Combinations for three numbers to sum up to 1000

Question

I need every combination of three positive integers with the sum of 1000.

This was my attempt but I'm unsure if this is correct since I have no way to validate it.

def getSum():
    l = []
    for x in range(1, 999):
        total = 1000-x
        for y in range(1, 999):
            total = total-y
            if total>0:
                l.append([x, y, total])
    return l

print len(getSum())

I get 28776 different combinations. Is that correct?

Answer 1

Since 1+998+1 and 1+1+998 are not the same thing, there are some incredible amount of combinations:

This line can generate them all:

[(i, 1000-i-k, k) for i in range(1,999) for k in range(1,1000-i)]

Results:

[...
(1, 4, 995),
(1, 3, 996),
(1, 2, 997),
(1, 1, 998),
(2, 997, 1),
(2, 996, 2),
...]

The length of this list is:

498501

Answer 2

No, that number is not correct. The problem with your code is this line:

        total = total-y

Here, you decrease total further and further with each value of y that you try, never resetting it to the value after just subtracting x . To fix it, create a new variable, eg total2 , and use that in the inner loop.

        total2 = total-y

This way, you get 498501 combinations. Also, you can break from the inner loop as soon as total2 < 0 .

---

If you need just the number of combinations: Note that there are N-1 combinations to sum two numbers to N , eg for N==4 : 1+3 , 2+2 , 3+1 (assuming you consider 1+3 and 3+1 different). You can extend this to the case of three numbers as partitioning the number in two parts two times. This way, you only need a single loop. And this can be simplified further to an O(1) formula.

Example, with naive approach using product as reference:

>>> N = 100  # to make reference faster
>>> sum(1 for t in product(range(1, N+1), repeat=3) if sum(t)==N)
4851
>>> sum(N-1-i for i in range(1, N-1))
4851
>>> ((N-2)*(N-1))//2
4851

Of course, also works for N = 1000 (or much, much larger):

>>> N = 1000
>>> sum(N-1-i for i in range(1, N-1))
498501
>>> ((N-2)*(N-1))//2
498501

Answer 3

If you treated [1,1,998] and [1,998,1] the same (no unique integers):

def getSum():
    l = []
    for x in range(1, 999):
        total = 1000-x
        for y in range(1, 999):
            total = total-y
            if total>0:
                z = [x, y, total]
                z.sort()
                if z not in l:
                    l.append(z)
return l

a = getSum()
print(len(a))

If you want 3 unique integers:

def getSum():
    l = []
    for x in range(1, 999):
        total = 1000-x
        for y in range(1, 999):
            total = total-y
            if total>0:
                z = [x, y, total]
                z.sort()
                if (z not in l) and (not((len(set(z)) < len(z)))):
                    l.append(z)
    return l

a = getSum()
print(len(a))

Otherwise your code is (in my sense) ok. I haven't check your answer yet...

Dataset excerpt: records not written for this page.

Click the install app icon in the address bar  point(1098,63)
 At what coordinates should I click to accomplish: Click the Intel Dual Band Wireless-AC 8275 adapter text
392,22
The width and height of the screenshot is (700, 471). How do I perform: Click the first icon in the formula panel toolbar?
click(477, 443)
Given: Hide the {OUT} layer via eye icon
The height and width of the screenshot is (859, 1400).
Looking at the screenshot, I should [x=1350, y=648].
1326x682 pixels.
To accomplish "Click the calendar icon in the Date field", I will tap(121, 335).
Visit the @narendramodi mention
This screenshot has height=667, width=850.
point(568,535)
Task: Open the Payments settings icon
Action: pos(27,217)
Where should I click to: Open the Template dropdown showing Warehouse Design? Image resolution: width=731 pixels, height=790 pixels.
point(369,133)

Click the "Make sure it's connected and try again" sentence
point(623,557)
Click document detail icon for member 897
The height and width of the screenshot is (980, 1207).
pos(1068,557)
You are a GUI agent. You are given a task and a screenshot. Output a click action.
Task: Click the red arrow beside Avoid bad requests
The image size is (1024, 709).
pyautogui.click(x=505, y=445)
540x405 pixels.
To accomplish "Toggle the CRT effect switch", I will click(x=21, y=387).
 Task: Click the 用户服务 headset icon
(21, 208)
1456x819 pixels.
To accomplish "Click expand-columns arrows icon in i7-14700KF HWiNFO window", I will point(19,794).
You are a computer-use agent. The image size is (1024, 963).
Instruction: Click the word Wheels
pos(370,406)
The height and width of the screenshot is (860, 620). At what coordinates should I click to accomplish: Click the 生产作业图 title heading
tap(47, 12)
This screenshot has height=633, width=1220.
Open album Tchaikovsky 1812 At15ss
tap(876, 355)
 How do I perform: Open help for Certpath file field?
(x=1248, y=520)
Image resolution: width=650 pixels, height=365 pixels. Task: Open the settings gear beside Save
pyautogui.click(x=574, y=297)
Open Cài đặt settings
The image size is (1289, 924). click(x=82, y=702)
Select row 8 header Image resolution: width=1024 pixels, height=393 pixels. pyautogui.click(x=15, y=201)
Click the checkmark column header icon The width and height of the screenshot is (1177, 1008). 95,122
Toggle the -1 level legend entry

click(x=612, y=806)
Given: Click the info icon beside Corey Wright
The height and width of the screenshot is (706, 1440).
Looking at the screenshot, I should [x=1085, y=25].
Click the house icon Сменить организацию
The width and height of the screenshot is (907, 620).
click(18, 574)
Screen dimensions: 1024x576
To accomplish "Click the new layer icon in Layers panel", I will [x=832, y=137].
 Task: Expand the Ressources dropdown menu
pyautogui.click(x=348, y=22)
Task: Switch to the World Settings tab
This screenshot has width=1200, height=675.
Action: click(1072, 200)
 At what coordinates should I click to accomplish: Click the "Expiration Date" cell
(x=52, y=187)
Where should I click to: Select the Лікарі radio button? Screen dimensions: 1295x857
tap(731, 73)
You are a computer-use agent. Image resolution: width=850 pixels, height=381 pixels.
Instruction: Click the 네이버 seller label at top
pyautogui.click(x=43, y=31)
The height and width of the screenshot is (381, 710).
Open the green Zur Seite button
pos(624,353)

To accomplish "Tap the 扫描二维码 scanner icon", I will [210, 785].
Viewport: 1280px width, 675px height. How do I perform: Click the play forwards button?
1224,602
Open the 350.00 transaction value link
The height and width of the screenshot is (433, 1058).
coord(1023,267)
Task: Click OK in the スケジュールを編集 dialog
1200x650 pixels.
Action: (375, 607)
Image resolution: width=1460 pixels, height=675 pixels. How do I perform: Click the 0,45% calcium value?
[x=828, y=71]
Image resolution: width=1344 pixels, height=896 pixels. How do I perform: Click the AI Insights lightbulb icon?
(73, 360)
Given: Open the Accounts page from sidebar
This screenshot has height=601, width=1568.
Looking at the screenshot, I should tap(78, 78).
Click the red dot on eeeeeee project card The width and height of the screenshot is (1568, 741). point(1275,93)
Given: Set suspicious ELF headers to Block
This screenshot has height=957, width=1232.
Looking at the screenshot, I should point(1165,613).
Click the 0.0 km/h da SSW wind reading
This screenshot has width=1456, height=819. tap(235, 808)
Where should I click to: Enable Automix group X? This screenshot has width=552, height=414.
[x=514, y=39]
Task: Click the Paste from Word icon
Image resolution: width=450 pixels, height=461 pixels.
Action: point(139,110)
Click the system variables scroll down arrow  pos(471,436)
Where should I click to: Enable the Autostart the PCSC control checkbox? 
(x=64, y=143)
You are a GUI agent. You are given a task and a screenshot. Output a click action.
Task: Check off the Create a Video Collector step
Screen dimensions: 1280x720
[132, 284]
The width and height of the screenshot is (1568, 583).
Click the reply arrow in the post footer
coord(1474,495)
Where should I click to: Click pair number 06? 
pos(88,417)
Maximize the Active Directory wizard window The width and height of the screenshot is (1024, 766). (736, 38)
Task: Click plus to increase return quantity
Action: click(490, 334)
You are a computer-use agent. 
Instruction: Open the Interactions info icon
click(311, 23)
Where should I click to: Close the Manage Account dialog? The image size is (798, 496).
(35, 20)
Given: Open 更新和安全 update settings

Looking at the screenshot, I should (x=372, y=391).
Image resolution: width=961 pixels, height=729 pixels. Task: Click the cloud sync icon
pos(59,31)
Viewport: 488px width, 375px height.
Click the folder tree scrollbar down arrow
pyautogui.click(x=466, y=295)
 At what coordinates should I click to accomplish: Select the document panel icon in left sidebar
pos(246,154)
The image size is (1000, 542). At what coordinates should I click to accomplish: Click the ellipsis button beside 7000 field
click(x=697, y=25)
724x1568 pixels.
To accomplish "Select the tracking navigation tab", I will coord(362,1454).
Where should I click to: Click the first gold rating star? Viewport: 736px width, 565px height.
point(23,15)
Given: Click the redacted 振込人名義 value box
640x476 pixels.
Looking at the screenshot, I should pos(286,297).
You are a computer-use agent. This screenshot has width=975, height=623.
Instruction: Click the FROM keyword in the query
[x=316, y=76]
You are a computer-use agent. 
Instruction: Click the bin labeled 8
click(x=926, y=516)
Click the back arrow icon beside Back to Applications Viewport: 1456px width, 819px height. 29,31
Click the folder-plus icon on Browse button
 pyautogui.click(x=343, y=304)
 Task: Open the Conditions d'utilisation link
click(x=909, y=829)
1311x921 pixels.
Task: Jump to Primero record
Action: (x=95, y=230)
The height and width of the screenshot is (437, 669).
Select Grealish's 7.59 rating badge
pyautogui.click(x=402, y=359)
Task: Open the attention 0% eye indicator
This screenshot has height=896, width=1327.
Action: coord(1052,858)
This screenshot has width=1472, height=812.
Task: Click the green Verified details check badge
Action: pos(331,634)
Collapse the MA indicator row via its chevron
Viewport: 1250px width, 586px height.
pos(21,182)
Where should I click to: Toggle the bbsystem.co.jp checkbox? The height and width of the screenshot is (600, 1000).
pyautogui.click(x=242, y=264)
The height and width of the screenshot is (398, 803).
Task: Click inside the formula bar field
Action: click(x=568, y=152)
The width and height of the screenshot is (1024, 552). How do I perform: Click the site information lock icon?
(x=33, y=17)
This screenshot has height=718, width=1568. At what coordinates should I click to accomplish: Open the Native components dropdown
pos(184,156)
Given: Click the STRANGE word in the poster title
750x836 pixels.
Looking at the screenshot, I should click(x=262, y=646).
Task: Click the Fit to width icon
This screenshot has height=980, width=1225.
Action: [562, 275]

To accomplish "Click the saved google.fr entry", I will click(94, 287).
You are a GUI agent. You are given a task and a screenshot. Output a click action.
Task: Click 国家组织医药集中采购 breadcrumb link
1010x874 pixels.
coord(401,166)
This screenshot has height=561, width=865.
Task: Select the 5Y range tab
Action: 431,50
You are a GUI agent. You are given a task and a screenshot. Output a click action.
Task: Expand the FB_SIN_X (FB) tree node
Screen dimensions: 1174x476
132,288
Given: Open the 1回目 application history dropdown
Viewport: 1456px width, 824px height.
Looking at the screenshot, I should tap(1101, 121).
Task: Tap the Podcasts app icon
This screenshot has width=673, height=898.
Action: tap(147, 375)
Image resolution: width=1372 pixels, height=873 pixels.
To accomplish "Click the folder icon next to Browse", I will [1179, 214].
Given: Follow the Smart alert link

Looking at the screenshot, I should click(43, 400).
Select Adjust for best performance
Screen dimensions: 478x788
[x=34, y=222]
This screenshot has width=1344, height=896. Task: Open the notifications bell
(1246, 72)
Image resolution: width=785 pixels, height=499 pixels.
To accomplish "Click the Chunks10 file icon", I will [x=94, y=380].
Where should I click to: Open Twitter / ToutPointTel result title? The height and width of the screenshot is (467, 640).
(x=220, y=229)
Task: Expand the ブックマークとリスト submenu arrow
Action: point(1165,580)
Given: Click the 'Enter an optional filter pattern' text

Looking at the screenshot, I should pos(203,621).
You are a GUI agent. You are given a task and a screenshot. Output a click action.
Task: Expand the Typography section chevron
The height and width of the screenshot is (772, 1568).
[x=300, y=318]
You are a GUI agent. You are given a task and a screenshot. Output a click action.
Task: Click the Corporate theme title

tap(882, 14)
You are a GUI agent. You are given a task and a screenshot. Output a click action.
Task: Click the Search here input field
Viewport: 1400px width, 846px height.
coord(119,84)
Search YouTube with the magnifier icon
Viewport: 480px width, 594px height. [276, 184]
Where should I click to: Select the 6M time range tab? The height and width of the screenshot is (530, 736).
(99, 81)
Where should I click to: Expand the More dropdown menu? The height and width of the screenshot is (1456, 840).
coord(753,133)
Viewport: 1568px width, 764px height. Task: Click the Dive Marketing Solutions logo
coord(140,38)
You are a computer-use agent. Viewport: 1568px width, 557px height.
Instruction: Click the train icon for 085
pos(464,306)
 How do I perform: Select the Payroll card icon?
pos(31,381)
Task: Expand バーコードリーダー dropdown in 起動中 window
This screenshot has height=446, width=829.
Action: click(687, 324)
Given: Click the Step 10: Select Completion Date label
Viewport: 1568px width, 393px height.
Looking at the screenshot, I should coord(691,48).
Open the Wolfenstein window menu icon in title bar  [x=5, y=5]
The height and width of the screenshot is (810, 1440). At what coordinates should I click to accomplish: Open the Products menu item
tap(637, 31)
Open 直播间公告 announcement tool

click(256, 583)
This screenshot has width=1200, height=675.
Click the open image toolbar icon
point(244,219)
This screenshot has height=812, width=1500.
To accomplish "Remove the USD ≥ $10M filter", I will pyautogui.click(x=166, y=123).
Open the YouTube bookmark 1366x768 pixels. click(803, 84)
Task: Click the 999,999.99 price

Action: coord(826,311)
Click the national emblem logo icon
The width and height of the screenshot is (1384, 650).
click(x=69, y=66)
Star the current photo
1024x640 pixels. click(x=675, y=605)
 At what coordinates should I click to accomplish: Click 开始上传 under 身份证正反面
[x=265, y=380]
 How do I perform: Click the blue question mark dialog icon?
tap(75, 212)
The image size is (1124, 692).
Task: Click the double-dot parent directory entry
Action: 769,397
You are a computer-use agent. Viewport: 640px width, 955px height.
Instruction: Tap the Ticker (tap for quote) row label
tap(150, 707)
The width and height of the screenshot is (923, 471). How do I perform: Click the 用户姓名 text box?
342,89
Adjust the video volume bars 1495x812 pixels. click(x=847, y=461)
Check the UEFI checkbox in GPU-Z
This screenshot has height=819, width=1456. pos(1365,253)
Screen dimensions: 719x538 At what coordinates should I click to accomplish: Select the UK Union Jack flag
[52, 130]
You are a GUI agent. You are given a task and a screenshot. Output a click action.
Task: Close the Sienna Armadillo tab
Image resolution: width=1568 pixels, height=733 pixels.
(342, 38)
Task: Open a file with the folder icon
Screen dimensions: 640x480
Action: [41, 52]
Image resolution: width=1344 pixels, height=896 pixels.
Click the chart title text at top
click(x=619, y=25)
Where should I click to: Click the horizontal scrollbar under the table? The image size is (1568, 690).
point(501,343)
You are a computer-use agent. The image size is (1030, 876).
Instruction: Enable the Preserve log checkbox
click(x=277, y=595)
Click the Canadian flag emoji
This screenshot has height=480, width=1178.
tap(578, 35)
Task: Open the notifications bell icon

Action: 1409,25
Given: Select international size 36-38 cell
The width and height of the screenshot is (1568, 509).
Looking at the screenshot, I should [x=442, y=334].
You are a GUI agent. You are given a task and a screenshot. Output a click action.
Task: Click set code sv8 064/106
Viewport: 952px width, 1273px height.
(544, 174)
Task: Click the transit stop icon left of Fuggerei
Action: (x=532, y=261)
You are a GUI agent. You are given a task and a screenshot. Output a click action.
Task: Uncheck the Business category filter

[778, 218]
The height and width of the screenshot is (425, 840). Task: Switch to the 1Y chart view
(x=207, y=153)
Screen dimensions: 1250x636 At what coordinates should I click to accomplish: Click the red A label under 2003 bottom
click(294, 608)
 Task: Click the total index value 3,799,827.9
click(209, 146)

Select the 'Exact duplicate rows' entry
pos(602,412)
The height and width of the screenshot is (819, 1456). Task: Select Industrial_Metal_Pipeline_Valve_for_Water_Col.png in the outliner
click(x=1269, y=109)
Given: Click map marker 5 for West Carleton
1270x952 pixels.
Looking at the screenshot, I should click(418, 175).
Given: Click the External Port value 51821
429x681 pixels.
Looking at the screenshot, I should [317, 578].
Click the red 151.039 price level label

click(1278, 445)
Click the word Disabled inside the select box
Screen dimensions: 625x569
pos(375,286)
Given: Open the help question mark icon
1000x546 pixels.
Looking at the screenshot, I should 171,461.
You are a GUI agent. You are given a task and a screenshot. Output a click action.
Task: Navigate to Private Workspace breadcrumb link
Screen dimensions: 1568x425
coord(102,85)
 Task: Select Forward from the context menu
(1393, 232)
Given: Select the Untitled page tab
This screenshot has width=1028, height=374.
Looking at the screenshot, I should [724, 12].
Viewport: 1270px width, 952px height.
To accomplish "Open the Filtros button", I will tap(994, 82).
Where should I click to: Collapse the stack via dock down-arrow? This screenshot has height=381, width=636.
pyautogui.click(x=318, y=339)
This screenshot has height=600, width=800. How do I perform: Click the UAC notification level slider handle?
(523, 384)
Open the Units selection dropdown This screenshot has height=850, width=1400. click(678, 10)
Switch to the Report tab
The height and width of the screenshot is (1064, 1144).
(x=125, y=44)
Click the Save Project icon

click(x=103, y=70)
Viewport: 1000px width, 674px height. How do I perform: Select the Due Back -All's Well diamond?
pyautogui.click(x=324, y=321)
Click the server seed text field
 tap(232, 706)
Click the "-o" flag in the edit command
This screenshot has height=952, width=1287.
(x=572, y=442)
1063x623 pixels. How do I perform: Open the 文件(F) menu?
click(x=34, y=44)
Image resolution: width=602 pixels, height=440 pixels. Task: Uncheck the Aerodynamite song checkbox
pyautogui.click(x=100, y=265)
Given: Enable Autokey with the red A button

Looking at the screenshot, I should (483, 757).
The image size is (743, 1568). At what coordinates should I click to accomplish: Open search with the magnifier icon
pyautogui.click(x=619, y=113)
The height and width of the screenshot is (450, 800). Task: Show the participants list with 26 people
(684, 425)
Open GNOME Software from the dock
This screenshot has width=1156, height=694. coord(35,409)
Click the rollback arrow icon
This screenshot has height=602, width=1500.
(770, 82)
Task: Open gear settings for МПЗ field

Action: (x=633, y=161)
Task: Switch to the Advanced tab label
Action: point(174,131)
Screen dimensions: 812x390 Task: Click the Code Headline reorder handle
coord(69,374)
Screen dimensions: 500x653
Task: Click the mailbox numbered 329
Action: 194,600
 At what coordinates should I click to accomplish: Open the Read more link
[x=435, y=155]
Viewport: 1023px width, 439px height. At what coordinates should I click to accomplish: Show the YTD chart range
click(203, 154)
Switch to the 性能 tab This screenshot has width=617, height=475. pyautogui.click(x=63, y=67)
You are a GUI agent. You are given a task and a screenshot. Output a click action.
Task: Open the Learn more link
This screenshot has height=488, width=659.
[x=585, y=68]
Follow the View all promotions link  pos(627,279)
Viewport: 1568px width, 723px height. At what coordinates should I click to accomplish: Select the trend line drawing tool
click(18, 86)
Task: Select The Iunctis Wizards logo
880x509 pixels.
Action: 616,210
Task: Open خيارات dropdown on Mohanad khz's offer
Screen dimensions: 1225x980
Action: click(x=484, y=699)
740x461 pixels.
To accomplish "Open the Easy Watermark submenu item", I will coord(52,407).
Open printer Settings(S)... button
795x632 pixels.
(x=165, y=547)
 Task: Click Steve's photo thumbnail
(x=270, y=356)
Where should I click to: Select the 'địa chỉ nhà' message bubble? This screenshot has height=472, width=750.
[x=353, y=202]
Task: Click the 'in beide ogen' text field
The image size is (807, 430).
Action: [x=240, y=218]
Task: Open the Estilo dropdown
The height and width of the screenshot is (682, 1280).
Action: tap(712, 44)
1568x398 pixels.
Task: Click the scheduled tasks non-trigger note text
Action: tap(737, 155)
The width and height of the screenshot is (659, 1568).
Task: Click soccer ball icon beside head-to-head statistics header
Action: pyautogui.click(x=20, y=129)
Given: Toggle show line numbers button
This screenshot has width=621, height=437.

EDIT : I have checked it using brutal force. The correct answer is actually 498501 if you treated (1,1,998) and (998,1,1) differently. Currently I don't know why...

Answer 4

Try this:

def getSum():
    l = []
    for x in range(1, 6):
        for y in range(1, 6):
            total = 6-(y+x)
            if total>0:
                s = set([x, y, total])
                if s not in l:
                    l.append(s)
                    print(x, y, total)
    return l

print (len(getSum()))

This is my algorithm, Although there is better ways. In this case I wrote code for number 6 and printed all combinations to show how it works. You can set 1000 or any number instead of 6 in this code(in 3 position) and ignore print() line.